Année B — Toussaint — 1er novembre 2024
Évangile selon saint Mathieu 5, 1-12a
Tous saints… fête de tous ceux qui sont témoins de la réussite possible de l’Évangile ! Allégresse de l’immense assemblée de tous ceux qui, hier comme aujourd’hui, attestent que le monde à l’envers est la réalité de Dieu.
« Le saint est un mort : dans ce monde, il n’est plus au monde. L’Église canonise encore, mais languissamment, ses fidèles eux-mêmes ont le sentiment obscur que les saints appartiennent au passé. La sainteté me répugne (…) elle n’a qu’un seul usage aujourd’hui permettre aux hommes de mauvaise foi de raisonner faux ». Qui ne reprendra à son compte ce jugement acide de Jean-Paul Sartre ? Si la sainteté consiste en la triste gloire que l’on nous a souvent montrée en exemple : je vous le dis : un saint triste est un triste saint !
Nous avons fait des saints des héros exceptionnels, des vertus canonisées. Grâce à Dieu, en fêtant ce 1er novembre la foule de ceux qui, tout au long de leur vie, ont fait fructifier la graine de la foi dans une terre souvent ingrate, l’Église donne une autre image de la sainteté.
« Heureux le peuple de ceux qui cherchent Dieu ». Heureux le cortège des petits et des sans-nom qui, jour après jour, ont tenté de donner corps à l’Évangile. Bienheureuse, la cohorte de ceux qui fondent leur vie sur une nouvelle impensable !
Etrange litanie : bienheureux les pauvres, les affamés, ceux qui pleurent et sont persécutés. Est-ce là un programme de joie et de bonheur ? La pauvreté, nous la rejetons, nous condamnons la faim, l’injustice et le malheur nous révoltent !
Faut-il s’étonner si un tel projet engendre de « tristes saints » ?
A moins que quelque chose n’ait précédé ces exigences : l’annonce de l’avènement définitif du Règne de Dieu. Les Béatitudes engendrent alors les ressuscités : elles reconnaissent ce qui les précèdent, la proclamation et non l’acceptation personnelle du salut en Jésus, le Christ. « Heureux » n’est pas un point de départ mais une conclusion : « Dieu vous propose son salut ; en Jésus vous êtes sauvés, donc vous êtes heureux » !
Bienheureux saints rayonnants !
Bienheureux Zachée : ce fut fête pour toi lorsque le Seigneur entra chez toi pour souper, tu as pu renoncer à tes biens mal-acquis.
Bienheureuse Madeleine : ce fut fête pour toi lorsque tu te précipitas chez Simon pour pleurer aux pieds du Maître, tes larmes furent séchées, tu fus relevée, pardonnée.

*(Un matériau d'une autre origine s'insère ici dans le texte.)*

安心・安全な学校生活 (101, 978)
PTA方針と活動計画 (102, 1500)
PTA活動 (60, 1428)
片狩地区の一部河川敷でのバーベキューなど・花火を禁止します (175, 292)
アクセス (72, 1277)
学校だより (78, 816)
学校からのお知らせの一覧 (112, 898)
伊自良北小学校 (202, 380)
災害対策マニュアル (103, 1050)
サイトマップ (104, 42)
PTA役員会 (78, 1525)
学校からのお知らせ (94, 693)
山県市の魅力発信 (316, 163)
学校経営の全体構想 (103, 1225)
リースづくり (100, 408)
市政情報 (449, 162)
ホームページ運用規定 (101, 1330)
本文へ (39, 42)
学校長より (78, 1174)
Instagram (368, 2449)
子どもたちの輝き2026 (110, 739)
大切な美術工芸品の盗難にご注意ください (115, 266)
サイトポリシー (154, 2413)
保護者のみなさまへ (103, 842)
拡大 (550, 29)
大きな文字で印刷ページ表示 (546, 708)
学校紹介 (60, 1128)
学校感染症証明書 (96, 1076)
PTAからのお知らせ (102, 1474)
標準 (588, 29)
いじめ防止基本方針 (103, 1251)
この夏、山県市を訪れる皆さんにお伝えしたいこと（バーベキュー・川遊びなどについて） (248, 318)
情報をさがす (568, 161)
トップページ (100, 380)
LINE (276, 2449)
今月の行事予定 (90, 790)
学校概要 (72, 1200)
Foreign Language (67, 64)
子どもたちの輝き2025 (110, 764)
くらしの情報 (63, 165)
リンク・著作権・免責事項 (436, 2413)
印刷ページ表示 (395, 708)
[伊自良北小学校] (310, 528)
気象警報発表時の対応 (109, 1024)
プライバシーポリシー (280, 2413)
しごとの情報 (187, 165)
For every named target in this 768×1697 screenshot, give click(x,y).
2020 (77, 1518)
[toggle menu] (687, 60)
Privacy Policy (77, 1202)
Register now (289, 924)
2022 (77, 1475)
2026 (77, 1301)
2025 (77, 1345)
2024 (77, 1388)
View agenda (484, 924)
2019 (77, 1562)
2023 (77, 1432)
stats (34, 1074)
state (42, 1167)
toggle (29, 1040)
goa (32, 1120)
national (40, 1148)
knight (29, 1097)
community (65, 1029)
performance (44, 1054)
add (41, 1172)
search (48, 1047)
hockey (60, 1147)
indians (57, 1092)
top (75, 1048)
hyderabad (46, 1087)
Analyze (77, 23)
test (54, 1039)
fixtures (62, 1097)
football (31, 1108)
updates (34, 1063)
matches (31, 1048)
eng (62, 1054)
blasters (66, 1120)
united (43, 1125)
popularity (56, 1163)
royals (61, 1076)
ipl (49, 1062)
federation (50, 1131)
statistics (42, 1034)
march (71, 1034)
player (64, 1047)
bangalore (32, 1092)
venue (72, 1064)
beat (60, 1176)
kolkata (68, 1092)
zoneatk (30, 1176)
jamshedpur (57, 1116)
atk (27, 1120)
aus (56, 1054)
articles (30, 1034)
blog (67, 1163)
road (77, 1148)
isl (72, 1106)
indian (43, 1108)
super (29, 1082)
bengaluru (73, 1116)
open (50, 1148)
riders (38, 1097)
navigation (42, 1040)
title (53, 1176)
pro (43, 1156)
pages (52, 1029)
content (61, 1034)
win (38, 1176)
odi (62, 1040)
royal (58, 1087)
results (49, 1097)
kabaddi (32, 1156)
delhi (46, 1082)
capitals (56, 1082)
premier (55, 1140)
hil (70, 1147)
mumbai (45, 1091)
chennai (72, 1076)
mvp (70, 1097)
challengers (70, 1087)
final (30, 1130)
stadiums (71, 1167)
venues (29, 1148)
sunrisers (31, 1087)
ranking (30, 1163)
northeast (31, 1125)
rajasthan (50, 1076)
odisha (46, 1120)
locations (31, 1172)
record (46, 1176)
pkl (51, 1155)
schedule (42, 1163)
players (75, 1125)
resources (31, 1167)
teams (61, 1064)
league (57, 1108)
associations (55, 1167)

Bienheureuse femme de Samarie : tu rencontras le Seigneur au bord du puits et il a assouvi ta soif, tu as pu courir annoncer la Nouvelle.
Bienheureux vous tous qui avez cru que Dieu peut changer la vie, renverser l’ordre de des choses. Heureux vous qui libérez votre cœur pour aimer. Heureux vous qui êtes ouverts à l’inattendu et l’inespéré.
Heureux vous qui partagez les peines et les souffrances des autres, vous qui, en pleurant, êtes encore capable de lutter et d’aimer au lieu de ne gémir que sur vous. Heureux vous les doux, les tenaces, les patients, vous qui regardez l’avenir avec sérénité. Heureux les affamés de justice, qui avez faim du salut que Dieu propose, qui avez soif de la justice pour tous les hommes ! Heureux ceux qui ont un cœur comme Dieu, heureux les miséricordieux ! Heureux les cœurs purs, ceux qui font la transparence en eux, ceux qui font la vérité entre les hommes. Heureux ceux qui tissent les liens de fraternité, Dieu leur donne déjà sa paix à vivre ! Heureux ceux qui souffrent parce qu’ils croient en l’amour. Bienheureux ceux qui sont malmenés parce qu’ils mettent leur espérance en Dieu et en l’homme.
Oui, heureux vous tous qui rayonnez du salut que Dieu donne : les cicatrices de vos renoncements dessinent votre visage de gloire. Heureux vous qui vivez le monde à l’envers des Béatitudes : vous l’affirmer, la vie ne va pas à la mort mais à la vie éternelle ! Heureux vous qui avez des têtes de ressuscités.